MATERIAL FOR THIS EXERCISE:
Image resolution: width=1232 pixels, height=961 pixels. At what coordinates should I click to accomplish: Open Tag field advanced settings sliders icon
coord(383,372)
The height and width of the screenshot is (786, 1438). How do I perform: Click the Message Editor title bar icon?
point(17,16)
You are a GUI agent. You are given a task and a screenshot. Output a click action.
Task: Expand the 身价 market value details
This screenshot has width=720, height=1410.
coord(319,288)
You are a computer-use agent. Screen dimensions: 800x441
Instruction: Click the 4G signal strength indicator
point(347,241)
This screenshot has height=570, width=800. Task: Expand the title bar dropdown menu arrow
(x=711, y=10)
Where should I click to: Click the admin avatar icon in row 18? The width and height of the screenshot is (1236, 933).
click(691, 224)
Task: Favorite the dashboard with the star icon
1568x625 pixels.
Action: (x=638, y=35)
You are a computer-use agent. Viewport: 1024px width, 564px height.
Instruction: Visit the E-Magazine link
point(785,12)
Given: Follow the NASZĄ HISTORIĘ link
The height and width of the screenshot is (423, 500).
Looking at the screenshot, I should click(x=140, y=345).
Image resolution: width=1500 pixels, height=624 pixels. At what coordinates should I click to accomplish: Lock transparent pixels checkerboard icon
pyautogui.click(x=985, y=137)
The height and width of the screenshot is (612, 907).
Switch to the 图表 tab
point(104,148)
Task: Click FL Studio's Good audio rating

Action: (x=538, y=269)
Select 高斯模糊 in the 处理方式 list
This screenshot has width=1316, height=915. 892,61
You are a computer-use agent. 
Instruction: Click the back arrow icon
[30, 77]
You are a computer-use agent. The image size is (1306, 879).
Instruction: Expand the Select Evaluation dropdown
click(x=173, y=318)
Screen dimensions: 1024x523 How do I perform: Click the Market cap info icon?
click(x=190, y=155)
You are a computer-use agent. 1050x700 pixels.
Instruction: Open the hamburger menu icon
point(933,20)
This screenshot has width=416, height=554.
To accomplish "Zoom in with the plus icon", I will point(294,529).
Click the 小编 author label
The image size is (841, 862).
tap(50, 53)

EXERCISE DESCRIPTION: The answer must consist of every line above that contains the word "with".

THE ANSWER:
Task: Favorite the dashboard with the star icon
To accomplish "Zoom in with the plus icon", I will point(294,529).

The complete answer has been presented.